16) 北原白秋作詞・中山晋平作曲「あめふり」
  童謡「あめふり」の歌詞は未完童謡集「赤いブイ」に収録されていたものですが、大正14年(1925)11月発行の雑誌「コドモノクニ」で中山晋平の作曲による楽譜付で発表さ されてから一般に広く歌われるようになしました。 この歌詞では子どもが雨降りを素直に楽しんでいる様子が描かれていますが、子どもは雨自体が楽しいのではなく、母さんのお迎えが楽しいのです。「ピッチ ピッチチャップ チャップ ラン ラン ラン。」と、軽快に弾むようなリズムに乗せて、母さんのお迎えを喜ぶ子どもの気もちが見事に描き出されています。 白秋は子どもの童心を研究するために日本全国の膨大な「わらべ歌」を集めて研究していますが、子どもの心を掴む言葉遊びの表現は実に生き生きとしたものです。
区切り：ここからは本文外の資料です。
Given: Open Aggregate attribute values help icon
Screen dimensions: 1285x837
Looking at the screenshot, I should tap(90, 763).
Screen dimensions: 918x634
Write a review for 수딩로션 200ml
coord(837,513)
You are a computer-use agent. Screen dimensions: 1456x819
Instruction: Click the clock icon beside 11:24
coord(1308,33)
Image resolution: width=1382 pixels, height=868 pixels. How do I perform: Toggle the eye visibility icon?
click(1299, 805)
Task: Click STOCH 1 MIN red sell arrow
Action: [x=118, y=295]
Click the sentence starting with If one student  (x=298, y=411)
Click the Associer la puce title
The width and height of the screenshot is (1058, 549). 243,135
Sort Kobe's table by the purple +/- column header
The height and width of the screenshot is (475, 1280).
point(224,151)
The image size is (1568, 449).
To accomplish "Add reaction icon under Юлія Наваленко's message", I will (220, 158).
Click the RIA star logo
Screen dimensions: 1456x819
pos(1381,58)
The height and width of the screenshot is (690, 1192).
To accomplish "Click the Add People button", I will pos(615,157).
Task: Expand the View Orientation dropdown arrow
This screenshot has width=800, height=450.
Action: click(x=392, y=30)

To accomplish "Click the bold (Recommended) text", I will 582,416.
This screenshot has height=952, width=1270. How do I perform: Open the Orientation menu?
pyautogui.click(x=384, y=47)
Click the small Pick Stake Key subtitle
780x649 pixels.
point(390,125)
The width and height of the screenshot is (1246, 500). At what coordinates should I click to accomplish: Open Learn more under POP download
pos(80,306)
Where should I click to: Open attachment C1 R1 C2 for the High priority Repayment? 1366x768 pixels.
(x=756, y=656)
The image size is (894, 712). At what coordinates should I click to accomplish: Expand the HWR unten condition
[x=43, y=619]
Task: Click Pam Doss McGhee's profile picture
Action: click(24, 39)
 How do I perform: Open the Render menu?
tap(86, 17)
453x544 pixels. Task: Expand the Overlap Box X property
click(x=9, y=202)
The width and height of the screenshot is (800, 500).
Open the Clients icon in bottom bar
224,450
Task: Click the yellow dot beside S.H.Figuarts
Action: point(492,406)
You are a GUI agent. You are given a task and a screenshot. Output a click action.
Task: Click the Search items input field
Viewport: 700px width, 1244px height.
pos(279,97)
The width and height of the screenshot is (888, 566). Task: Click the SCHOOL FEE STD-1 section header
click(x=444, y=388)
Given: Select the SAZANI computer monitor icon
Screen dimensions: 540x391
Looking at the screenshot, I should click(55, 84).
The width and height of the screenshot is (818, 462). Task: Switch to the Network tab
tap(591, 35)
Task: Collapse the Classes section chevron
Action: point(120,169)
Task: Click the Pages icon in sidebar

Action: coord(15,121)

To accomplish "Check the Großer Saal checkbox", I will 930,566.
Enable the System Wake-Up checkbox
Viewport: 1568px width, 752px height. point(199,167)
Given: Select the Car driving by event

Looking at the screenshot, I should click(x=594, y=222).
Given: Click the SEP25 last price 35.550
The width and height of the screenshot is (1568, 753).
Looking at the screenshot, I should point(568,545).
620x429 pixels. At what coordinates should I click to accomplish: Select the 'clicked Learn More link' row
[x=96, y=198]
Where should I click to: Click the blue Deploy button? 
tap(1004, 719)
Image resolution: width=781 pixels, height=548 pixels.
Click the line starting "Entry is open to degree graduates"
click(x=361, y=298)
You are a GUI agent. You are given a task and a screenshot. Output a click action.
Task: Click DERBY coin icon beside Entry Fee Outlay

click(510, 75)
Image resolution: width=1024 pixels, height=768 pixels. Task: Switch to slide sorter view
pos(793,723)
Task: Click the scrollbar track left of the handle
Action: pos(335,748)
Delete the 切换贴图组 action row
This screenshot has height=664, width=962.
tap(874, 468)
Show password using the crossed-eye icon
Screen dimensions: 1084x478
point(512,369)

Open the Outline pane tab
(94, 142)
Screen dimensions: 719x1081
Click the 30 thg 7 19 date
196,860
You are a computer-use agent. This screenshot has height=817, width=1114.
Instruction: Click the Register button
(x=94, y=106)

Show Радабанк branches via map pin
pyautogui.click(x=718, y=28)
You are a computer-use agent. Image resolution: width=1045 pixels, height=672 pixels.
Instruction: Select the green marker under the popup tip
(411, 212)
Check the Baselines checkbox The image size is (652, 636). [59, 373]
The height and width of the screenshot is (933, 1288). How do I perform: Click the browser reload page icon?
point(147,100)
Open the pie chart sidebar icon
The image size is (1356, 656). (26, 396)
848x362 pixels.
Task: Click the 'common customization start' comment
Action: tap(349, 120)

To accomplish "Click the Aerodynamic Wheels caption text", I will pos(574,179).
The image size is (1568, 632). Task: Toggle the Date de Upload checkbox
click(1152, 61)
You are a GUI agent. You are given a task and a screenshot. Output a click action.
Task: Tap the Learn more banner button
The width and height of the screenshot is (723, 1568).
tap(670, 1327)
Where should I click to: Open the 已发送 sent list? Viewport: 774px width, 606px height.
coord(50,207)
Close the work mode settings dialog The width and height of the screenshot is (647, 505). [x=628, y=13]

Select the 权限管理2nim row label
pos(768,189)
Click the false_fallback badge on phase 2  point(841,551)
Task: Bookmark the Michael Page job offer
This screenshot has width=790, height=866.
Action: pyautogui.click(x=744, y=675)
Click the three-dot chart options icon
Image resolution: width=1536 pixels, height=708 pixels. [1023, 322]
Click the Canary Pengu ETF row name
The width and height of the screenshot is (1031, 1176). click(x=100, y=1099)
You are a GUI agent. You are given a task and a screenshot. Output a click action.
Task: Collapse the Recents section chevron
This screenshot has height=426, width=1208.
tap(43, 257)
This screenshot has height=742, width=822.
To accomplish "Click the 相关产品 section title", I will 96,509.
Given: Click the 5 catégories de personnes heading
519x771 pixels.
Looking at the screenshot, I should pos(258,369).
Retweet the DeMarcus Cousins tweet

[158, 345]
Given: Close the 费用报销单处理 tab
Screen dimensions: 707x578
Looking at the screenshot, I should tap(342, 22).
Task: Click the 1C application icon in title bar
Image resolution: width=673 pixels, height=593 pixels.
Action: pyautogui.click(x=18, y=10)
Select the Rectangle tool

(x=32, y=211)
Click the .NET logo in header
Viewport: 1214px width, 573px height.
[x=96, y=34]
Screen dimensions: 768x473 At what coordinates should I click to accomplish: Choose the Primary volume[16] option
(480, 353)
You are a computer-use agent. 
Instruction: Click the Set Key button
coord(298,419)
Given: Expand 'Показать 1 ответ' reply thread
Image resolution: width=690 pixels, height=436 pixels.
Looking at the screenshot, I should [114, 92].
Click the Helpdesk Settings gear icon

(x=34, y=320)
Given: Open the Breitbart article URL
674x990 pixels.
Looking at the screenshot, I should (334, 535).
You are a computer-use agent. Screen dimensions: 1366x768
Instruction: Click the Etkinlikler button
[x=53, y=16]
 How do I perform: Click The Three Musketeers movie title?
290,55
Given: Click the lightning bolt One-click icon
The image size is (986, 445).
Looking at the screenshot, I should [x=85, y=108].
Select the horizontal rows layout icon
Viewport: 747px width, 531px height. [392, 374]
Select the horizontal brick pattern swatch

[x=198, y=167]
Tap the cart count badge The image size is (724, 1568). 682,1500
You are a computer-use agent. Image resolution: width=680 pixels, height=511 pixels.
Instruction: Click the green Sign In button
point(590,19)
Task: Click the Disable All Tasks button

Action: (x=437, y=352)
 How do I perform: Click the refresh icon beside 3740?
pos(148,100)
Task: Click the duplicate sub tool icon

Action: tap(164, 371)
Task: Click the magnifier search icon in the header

この歌詞に曲を付けた中山晋平も与えられた歌詞に合いの手を加えたり、言葉遊びの語句をつけ足して作曲することが得意だったことから、二人が意気投合してこの童謡が生まれた訳です。
  しかし、北原白秋の育った柳川の家は、江戸時代から続く海産物問屋兼造り酒屋で、母 親は多忙を極めていたことから、小学校の頃の雨降りの日に、母さんが傘を持って学校まで迎えに来るというようなことはなかったと思われることから、これは白秋の子どもの頃の願望を描いた詩と考えられます。